REFORMING RETIREMENT ACCOUNTS
December 17, 2008
It is estimated that 401(k) plans cost the government $80 billion in tax revenues each year, with most of the breaks go to the wealthier participants. This has led to calls for a redistribution of tax benefits, says Pamela Villarreal, a senior policy analyst with the National Center for Policy Analysis.
For example, Teresa Ghilarducci of the New School for Social Research recently proposed a plan to let workers trade their current 401(k) plans in for a Guaranteed Retirement Account (GRA). GRAs would basically replace 401(k)s, says Villarreal.
Ghilarducci's plan would:
- Require every worker to put a mandatory 5 percent of after-tax earnings into a GRA (the employer would contribute half of the 5 percent).
- Require the government to deposit $600 a year into the account of every worker.
- Pay a monthly amount at retirement, similar to an inflation-indexed annuity, with a guaranteed 3 percent real rate of return on the account balance.

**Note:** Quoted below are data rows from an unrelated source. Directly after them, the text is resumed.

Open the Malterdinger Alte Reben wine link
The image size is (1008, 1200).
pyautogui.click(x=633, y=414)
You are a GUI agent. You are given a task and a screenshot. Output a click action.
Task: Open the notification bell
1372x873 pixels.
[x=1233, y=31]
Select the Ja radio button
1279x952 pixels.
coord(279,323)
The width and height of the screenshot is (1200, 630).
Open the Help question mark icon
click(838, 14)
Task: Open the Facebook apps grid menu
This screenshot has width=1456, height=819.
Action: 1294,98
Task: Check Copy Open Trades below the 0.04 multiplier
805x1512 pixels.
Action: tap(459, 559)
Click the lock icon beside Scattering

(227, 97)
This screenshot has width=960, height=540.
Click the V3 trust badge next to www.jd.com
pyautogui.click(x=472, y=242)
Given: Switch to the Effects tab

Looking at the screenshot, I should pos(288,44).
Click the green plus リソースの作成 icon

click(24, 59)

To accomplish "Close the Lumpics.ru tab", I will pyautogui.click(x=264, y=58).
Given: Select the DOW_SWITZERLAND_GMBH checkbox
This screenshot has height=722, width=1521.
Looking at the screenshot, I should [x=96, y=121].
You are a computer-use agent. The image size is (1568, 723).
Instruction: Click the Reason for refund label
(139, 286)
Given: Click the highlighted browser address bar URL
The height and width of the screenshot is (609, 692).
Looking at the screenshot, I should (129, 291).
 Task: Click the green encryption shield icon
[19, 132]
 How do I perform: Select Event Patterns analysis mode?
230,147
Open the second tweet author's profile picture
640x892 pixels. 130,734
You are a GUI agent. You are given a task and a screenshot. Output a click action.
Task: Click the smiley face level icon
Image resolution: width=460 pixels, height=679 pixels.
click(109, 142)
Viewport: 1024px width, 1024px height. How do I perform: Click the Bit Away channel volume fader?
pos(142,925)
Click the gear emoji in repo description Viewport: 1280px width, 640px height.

The plan would also eliminate tax-exempt retirement accounts. As a result, the marginal tax rate on saving would be increased, especially for higher-income households. This would create a disincentive to save, reducing capital formation, says Villarreal.
Even worse, GRAs are far from personal accounts, explains Villarreal:
- They do not allow individuals to pick from an array of funds; the money would instead be pooled and invested by the government as it sees fit.
- The government would have the right to reduce the guaranteed rate of return during economic downturns and could allow workers to deplete their retirement funds when unemployed.
- The fund would be managed by an independent body, similar to the Thrift Savings Plan for federal employees; Congress has frequently attempted to require the TSP to invest in funds of dubious value.